Collected data:
────────────────────
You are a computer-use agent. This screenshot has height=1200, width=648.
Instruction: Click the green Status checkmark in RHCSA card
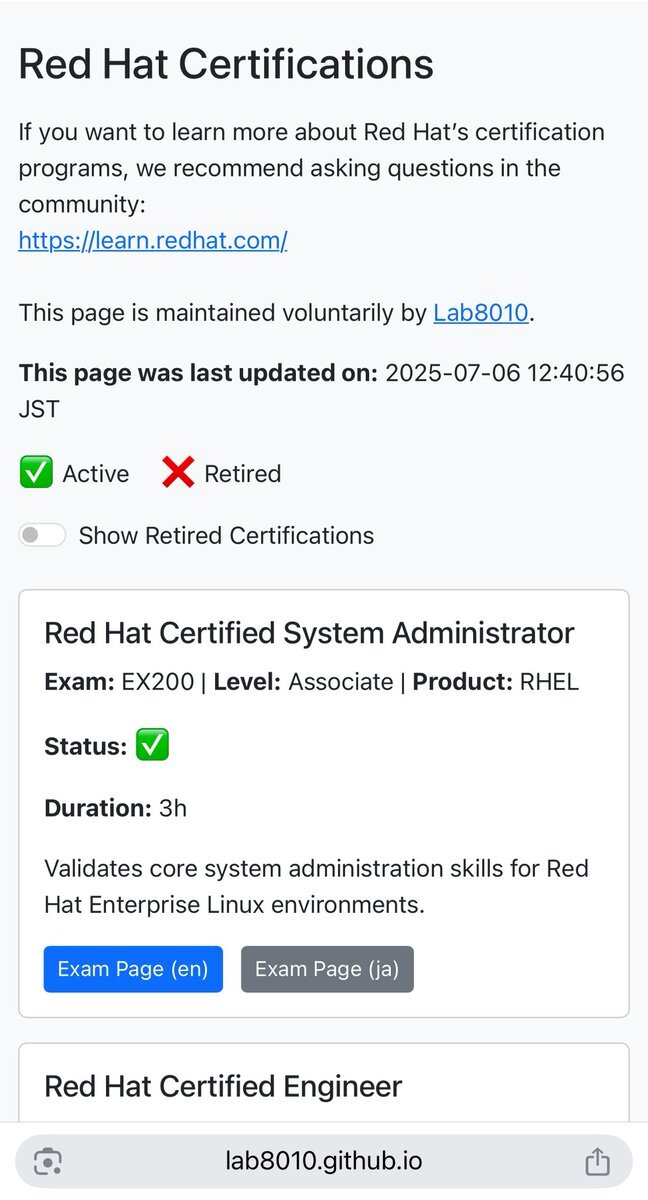(153, 745)
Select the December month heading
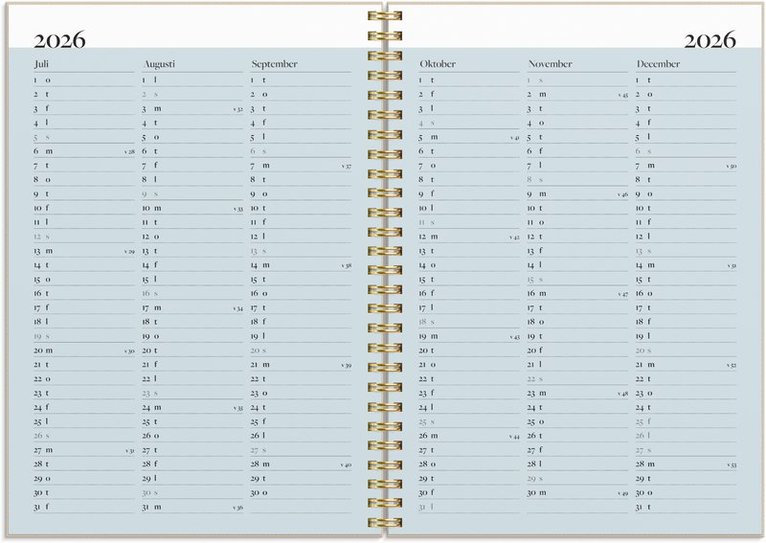Image resolution: width=766 pixels, height=543 pixels. pyautogui.click(x=658, y=64)
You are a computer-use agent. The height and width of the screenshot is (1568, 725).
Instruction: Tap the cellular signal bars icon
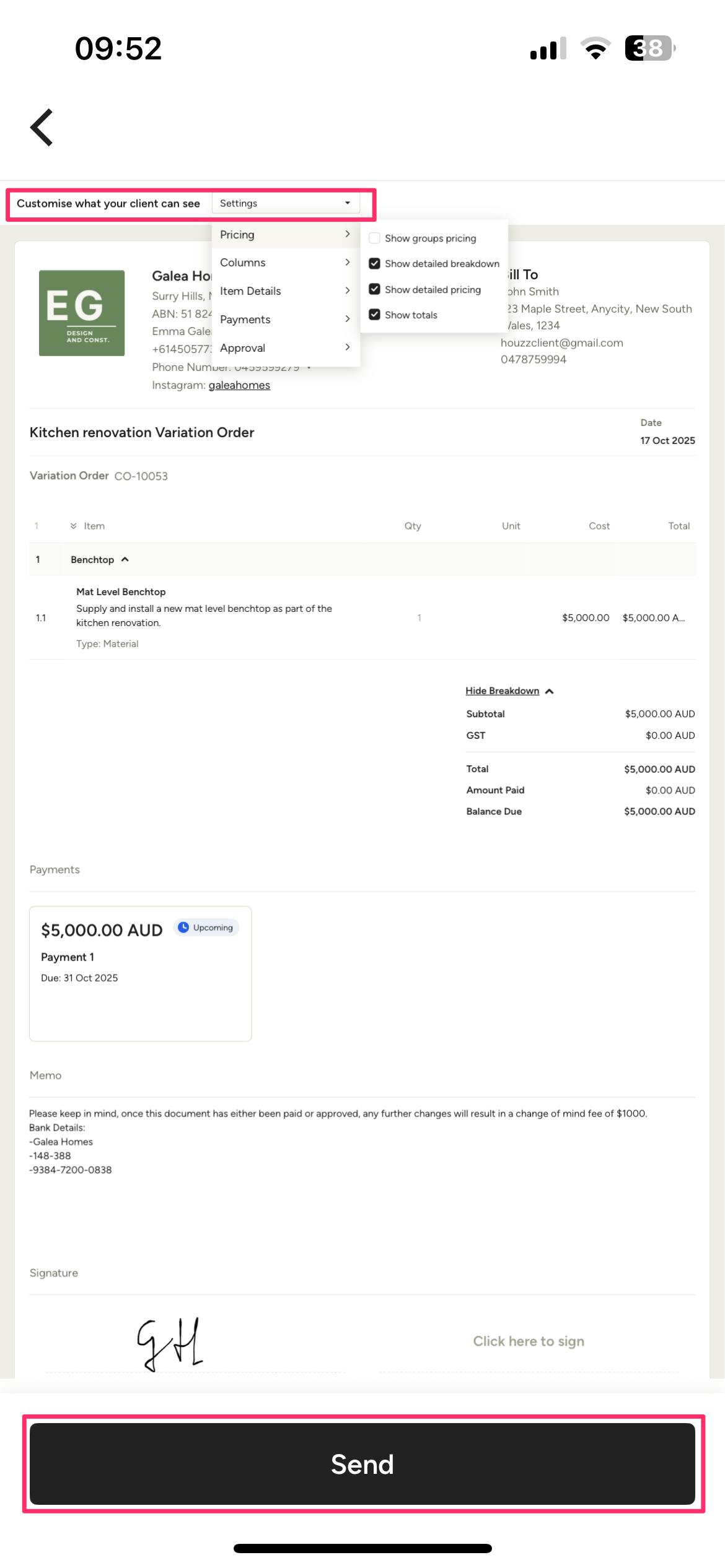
────────────────────
What is needed: Please print an exact copy of the records, with no pictures.

Answer to this task:
You are a computer-use agent. This screenshot has height=1200, width=648.
Instruction: Click the green Status checkmark in RHCSA card
(153, 745)
Select the December month heading
Image resolution: width=766 pixels, height=543 pixels. pyautogui.click(x=658, y=64)
You are a computer-use agent. The height and width of the screenshot is (1568, 725).
Instruction: Tap the cellular signal bars icon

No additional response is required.